Exercise :: Repeat the records below exactly from the line containing "Click the refresh artifact icon" to the line containing "Task: Select the", taking in both of those lines. Drop the pictures.

Data excerpts ::
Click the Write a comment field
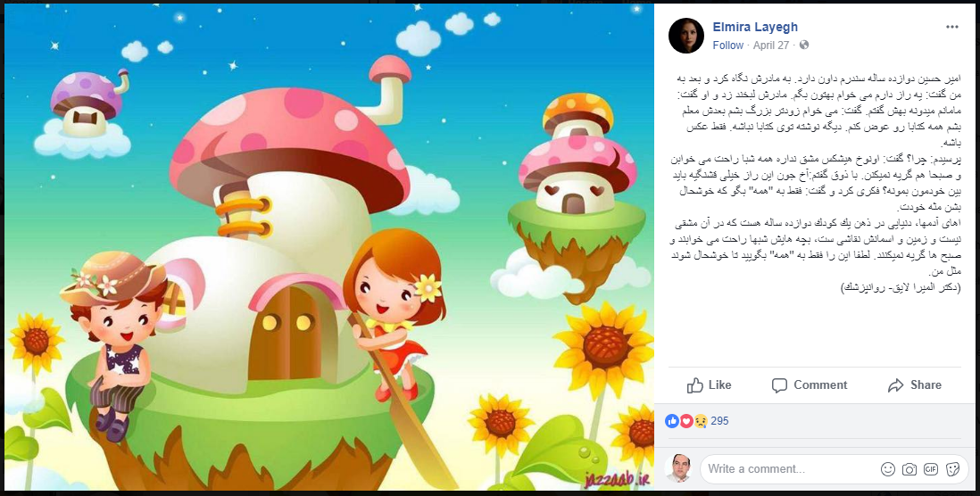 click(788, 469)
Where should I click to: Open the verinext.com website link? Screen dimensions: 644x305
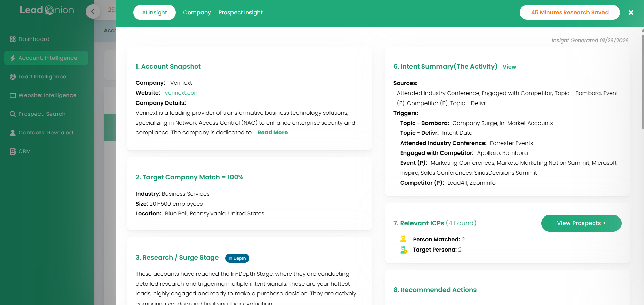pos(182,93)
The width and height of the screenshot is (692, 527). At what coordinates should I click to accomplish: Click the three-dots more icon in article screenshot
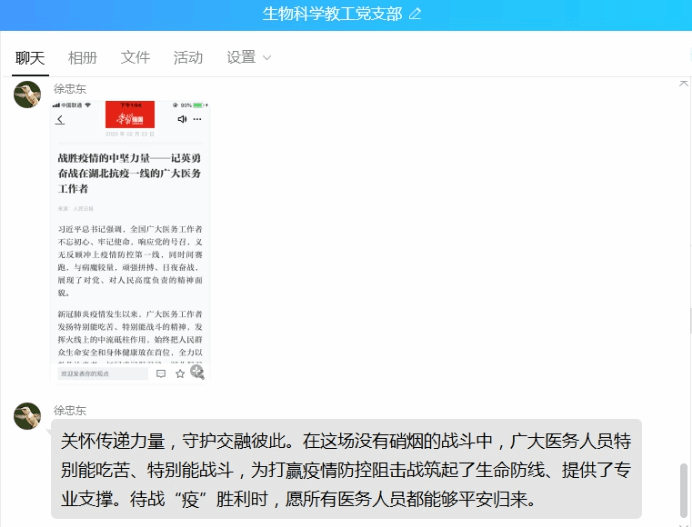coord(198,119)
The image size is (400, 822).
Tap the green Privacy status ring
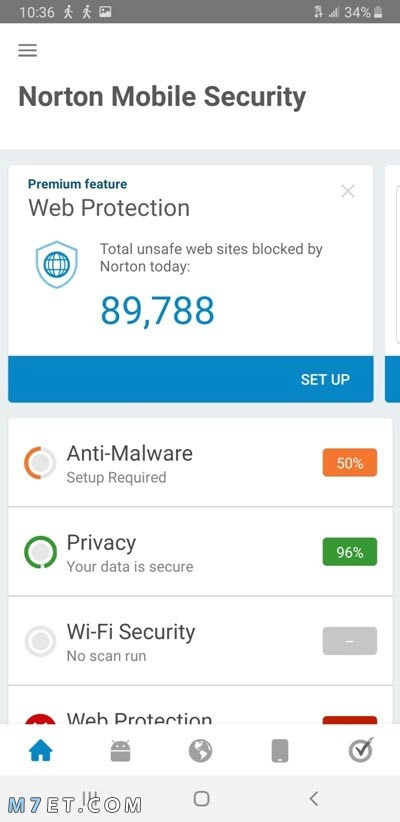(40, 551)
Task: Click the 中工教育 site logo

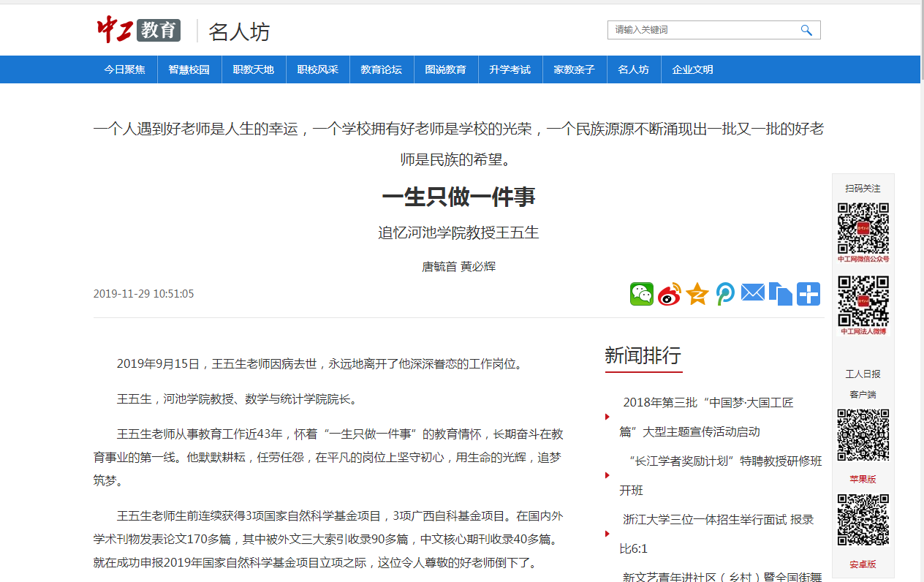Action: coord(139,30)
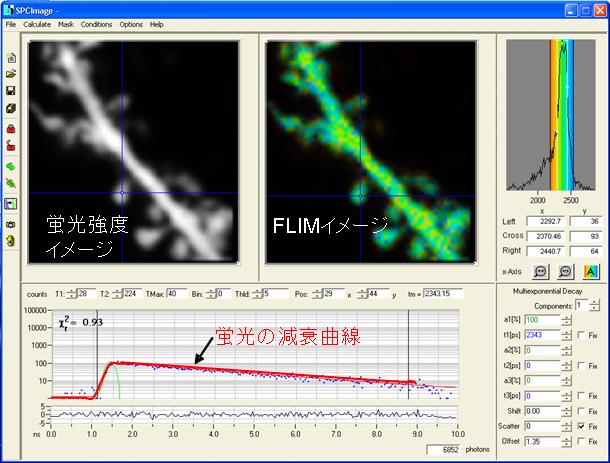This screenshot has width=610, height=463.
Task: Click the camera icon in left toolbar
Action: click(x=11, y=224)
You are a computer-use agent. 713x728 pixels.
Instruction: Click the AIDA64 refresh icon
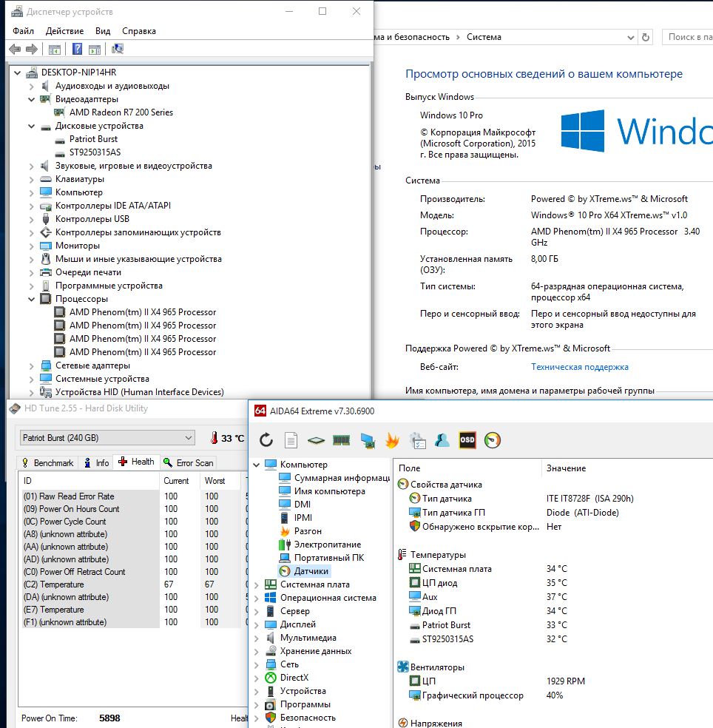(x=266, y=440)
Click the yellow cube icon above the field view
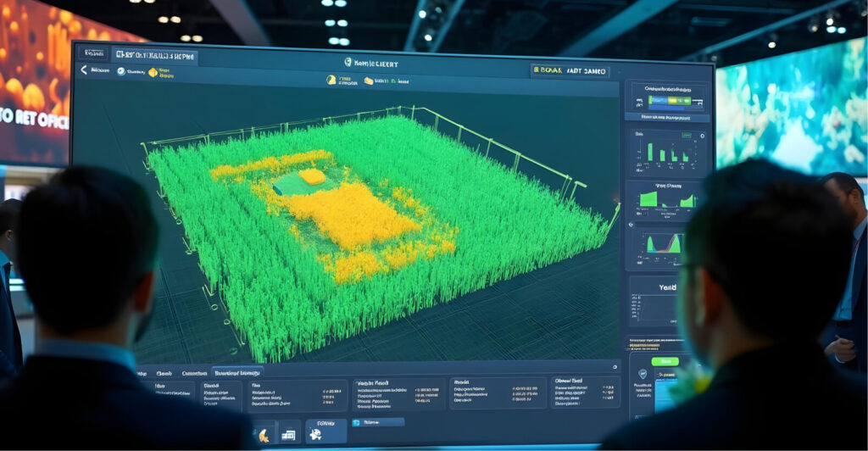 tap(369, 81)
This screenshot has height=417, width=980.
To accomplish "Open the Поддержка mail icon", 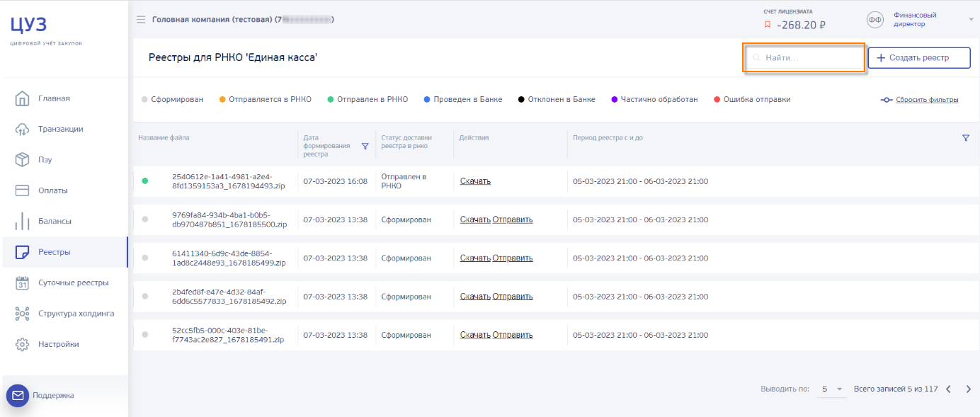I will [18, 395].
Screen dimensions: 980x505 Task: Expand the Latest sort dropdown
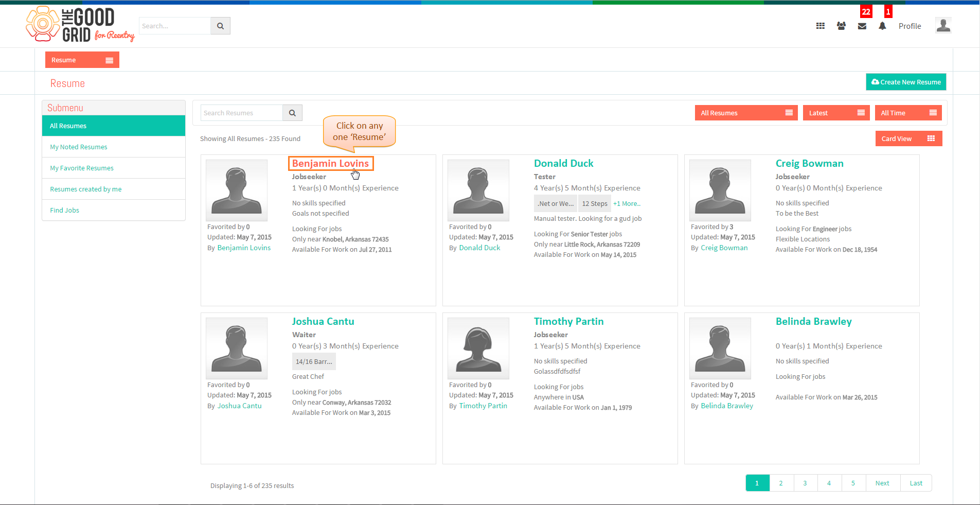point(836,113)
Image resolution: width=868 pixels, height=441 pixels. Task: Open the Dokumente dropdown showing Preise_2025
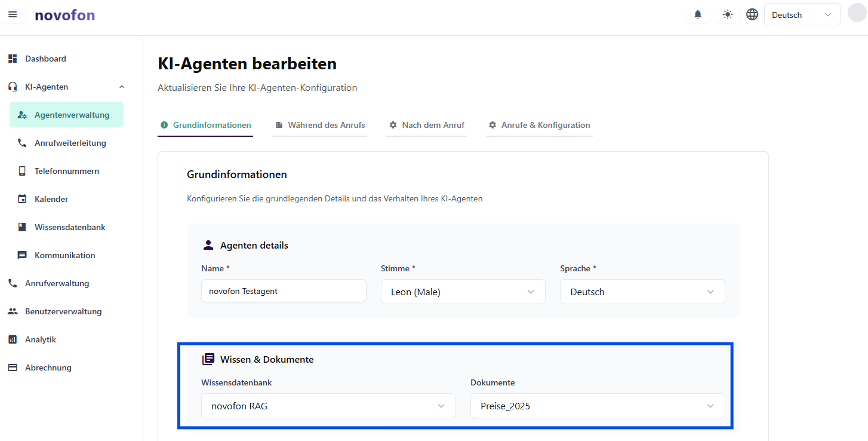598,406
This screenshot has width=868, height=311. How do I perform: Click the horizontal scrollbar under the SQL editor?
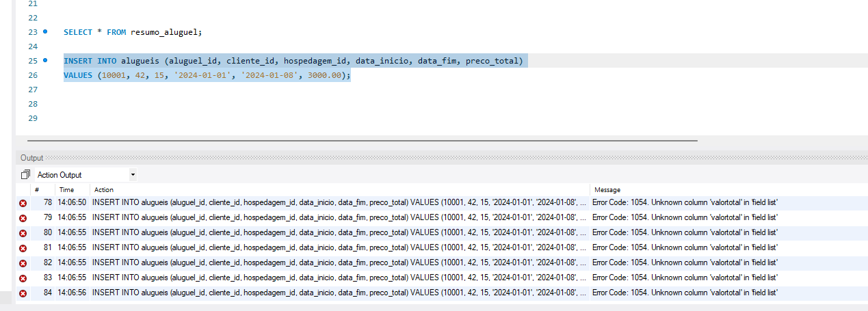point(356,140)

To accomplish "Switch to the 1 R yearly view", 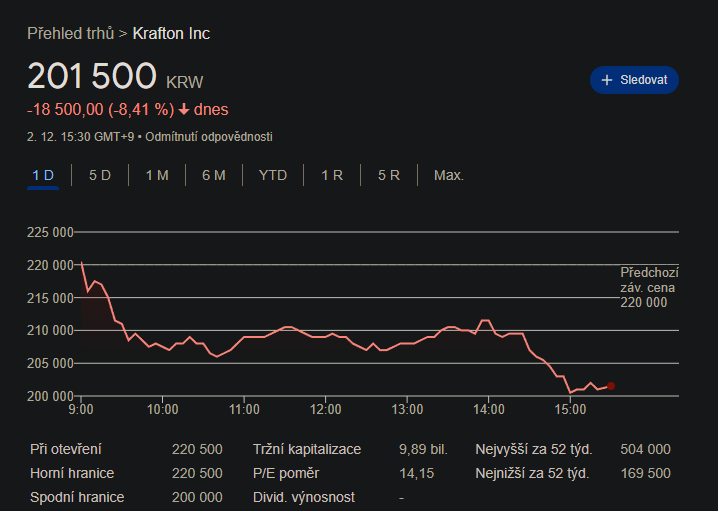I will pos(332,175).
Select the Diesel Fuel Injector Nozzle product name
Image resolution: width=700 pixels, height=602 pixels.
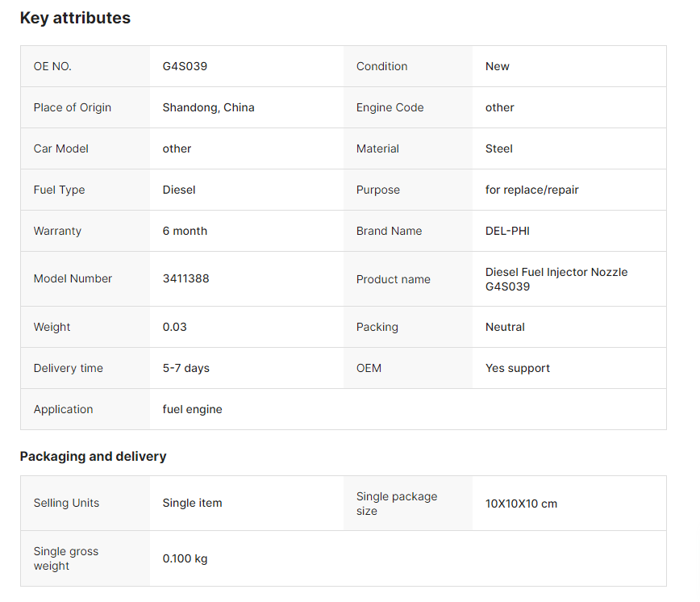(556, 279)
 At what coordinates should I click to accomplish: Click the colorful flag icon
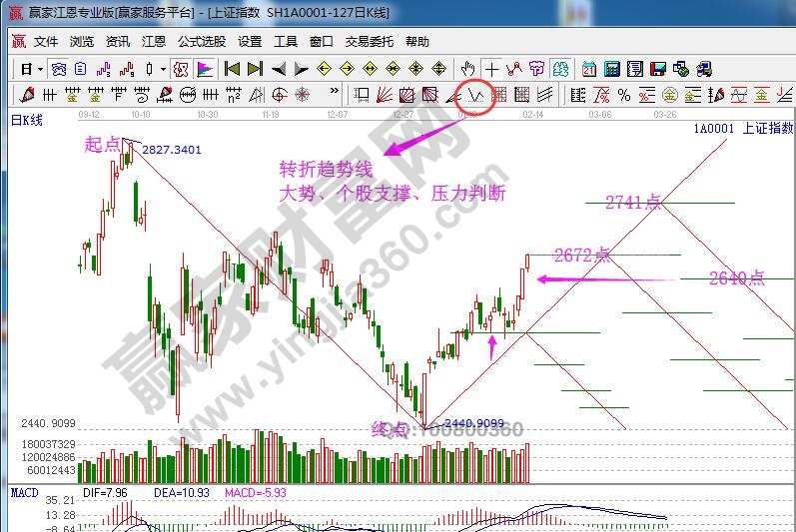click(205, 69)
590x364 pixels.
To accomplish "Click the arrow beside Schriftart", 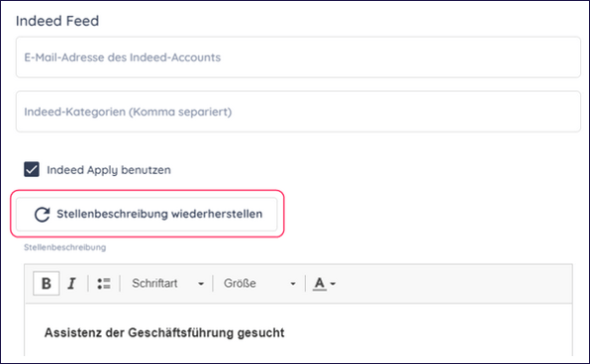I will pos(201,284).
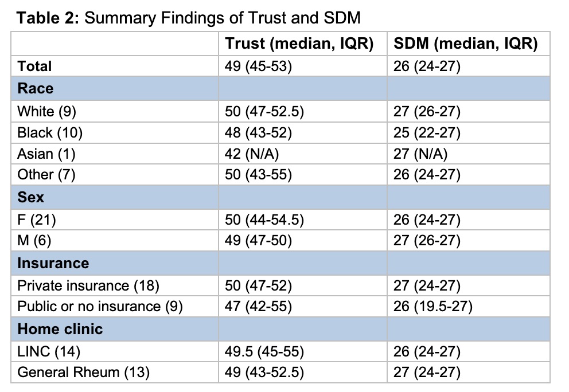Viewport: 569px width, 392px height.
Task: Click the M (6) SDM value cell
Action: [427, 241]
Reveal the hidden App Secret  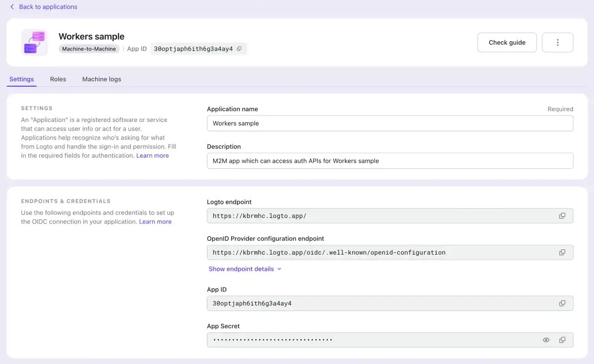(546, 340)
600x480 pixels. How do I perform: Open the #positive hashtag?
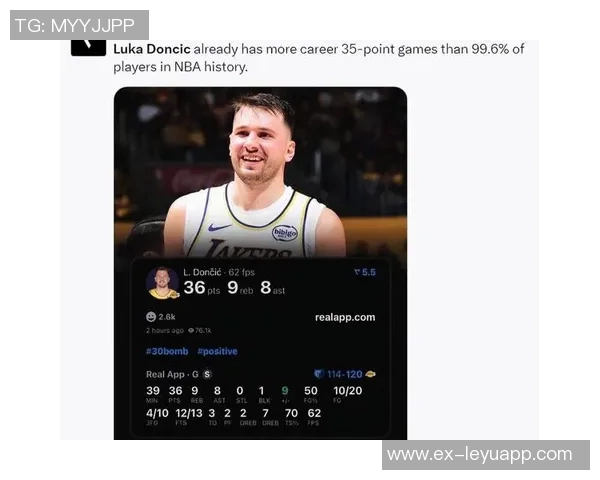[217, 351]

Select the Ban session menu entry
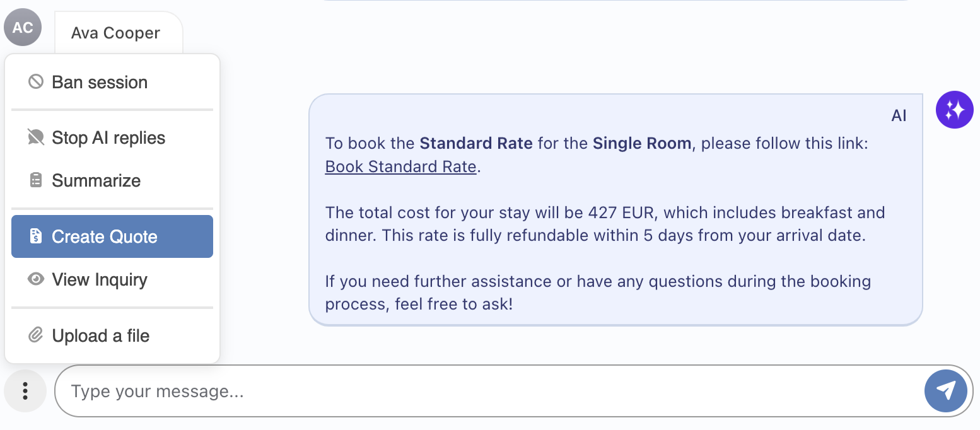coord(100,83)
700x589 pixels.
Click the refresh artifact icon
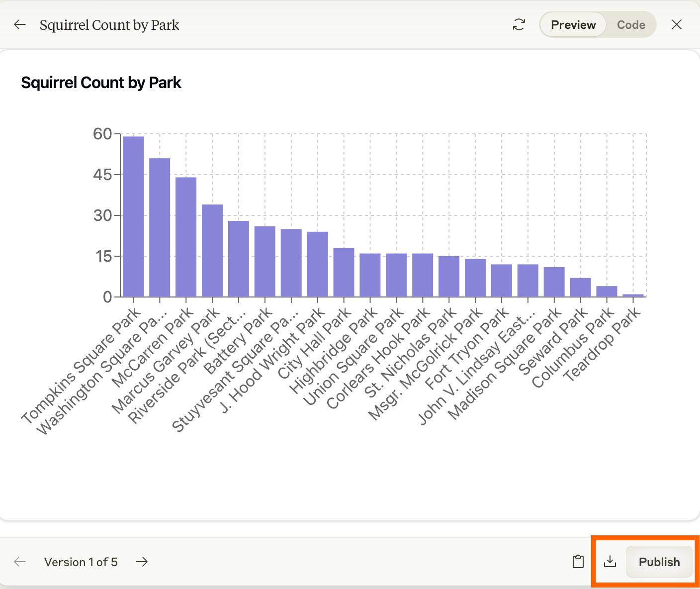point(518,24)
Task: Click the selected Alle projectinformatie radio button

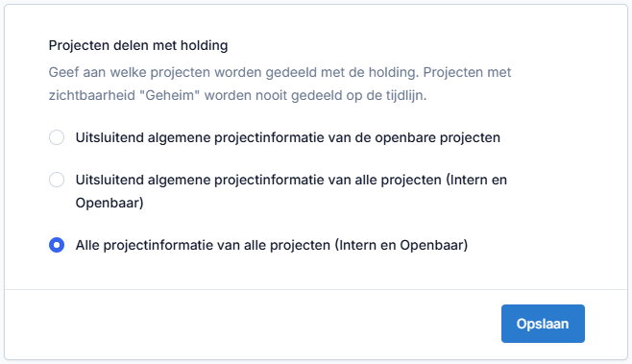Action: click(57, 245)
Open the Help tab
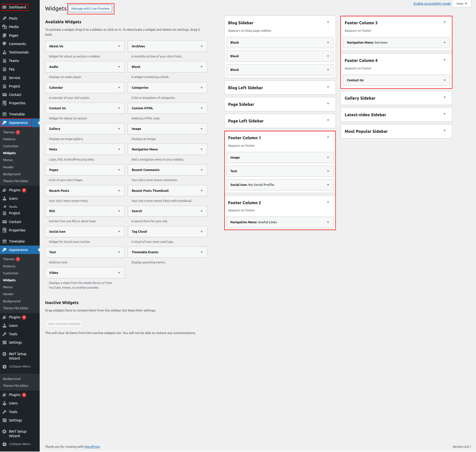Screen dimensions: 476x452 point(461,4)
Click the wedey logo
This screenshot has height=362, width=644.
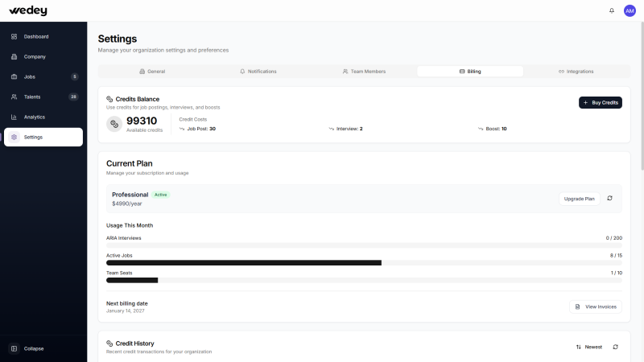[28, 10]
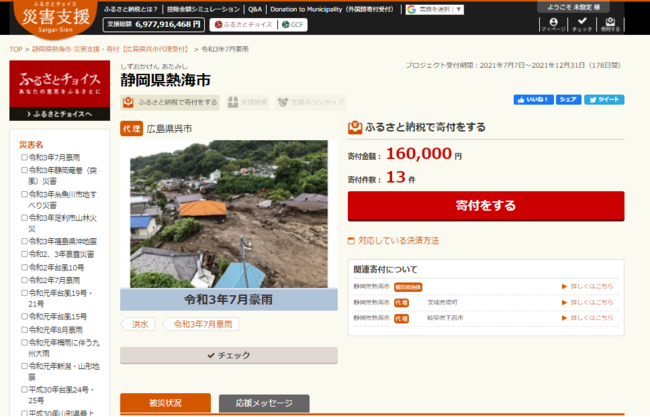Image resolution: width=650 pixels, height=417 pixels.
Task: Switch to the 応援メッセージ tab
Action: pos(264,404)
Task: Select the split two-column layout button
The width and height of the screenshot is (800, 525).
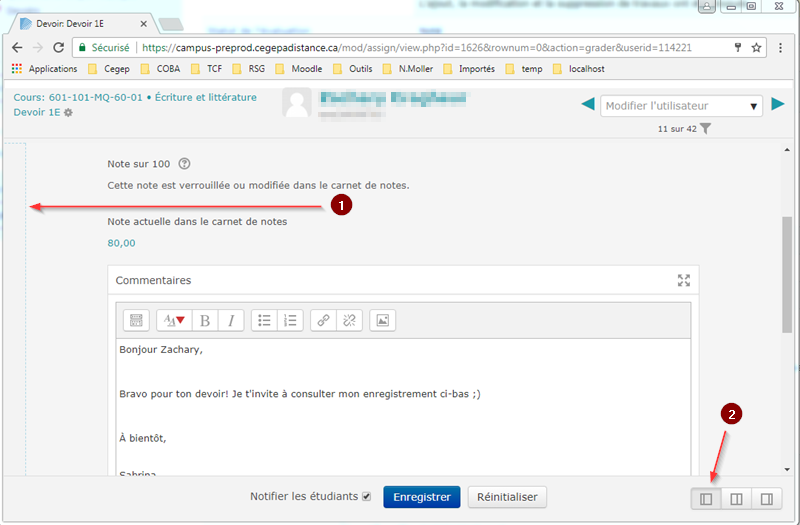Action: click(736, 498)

Answer to the problem ::
Click the refresh artifact icon
point(518,24)
Task: Click the selected Alle projectinformatie radio button

Action: click(57, 245)
Open the Help tab
Screen dimensions: 476x452 point(461,4)
Click the wedey logo
This screenshot has height=362, width=644.
[28, 10]
Image resolution: width=650 pixels, height=417 pixels.
Task: Switch to the 応援メッセージ tab
Action: pos(264,404)
Task: Select the split two-column layout button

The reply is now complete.